Perbandingan antara Qardh Faidah (qardh ribawi) dengan hibah tswabab (hibah ribawiyah)
Islam membolehkan untuk mengambil ganti (imbalan) dari sesuatu pemberian dengan adanya tambahan (riba), bahkan tambahan ini mungkin untuk dijadikan syarat pemberian, dan apabila orang yang akan menerima tidak menyetujui syarat itu, maka boleh bagi orang yang memberi untuk mengambil kembali pemberiannya. Hal yang demikian sesuai dengan hadis Nabi Saw., yaitu “Barang siapa yang memberi sesuatu, maka dia(pemberi) lebih berhak atas barang pemberian itu jika tidak ada ganti”.
Kemudian firman Allah dalam QS. Al-Muddatsir : 6 “ولا تمنن تستكسر”, Ulama tafsir berpendapat bahwa larangan dalam ayat ini hanya dikhususkan bagi Rasulullah SAW, karena beliau diperintahkan untuk bermuamalah dengan adab yang baik dan akhlaq yang mulia.

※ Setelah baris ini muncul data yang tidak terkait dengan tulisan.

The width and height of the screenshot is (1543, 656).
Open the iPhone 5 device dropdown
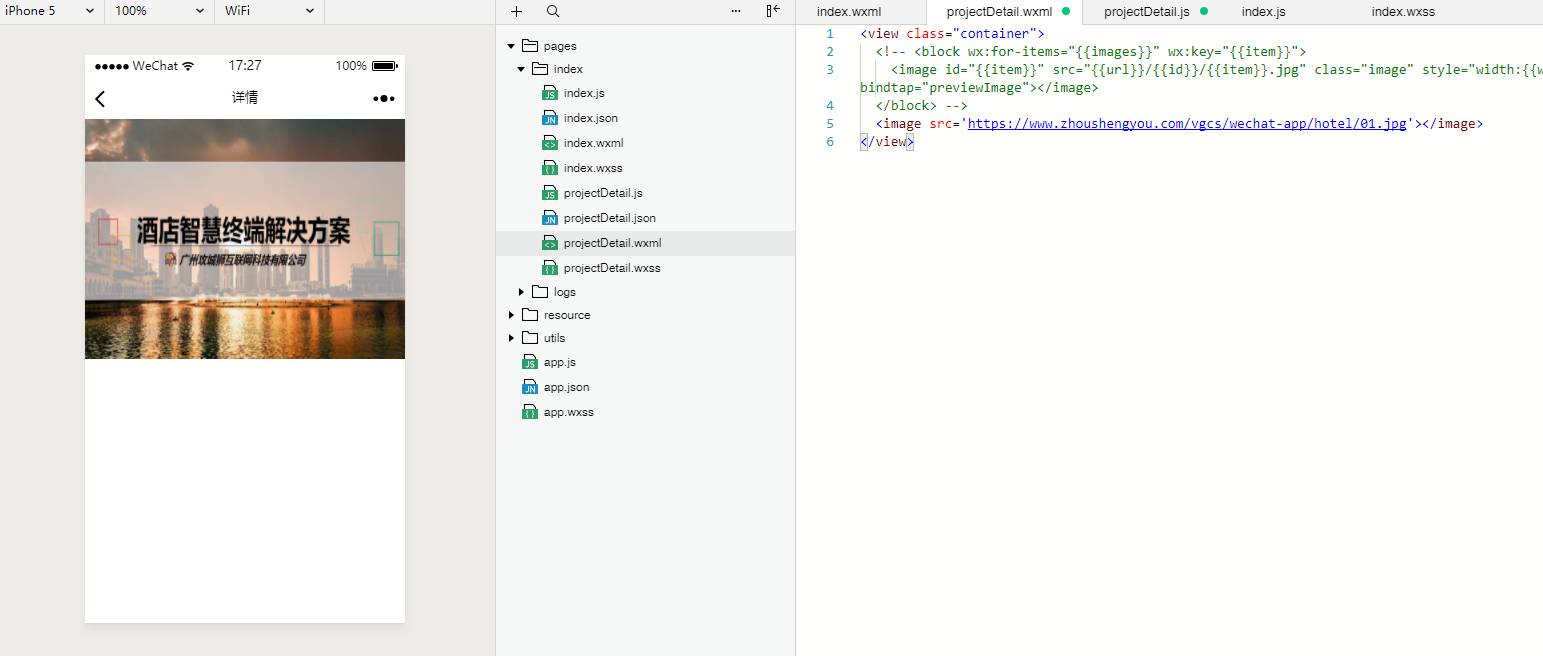tap(50, 11)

Sebagian Ulama mengatakan bahwa hibah yang ditujukan untuk mendapat ganti atasnya atau mengharuskan si penerima untuk menggantinya dinamakan hadiah. Tapi jika pemberian itu dimaksudkan untuk mendapat ganti dari Allah semata dan bukan balasan dunia, maka yang demikian disebut shadaqoh. Jadi disini ada hibah dengan cara shadaqoh dan dengan cara tukar.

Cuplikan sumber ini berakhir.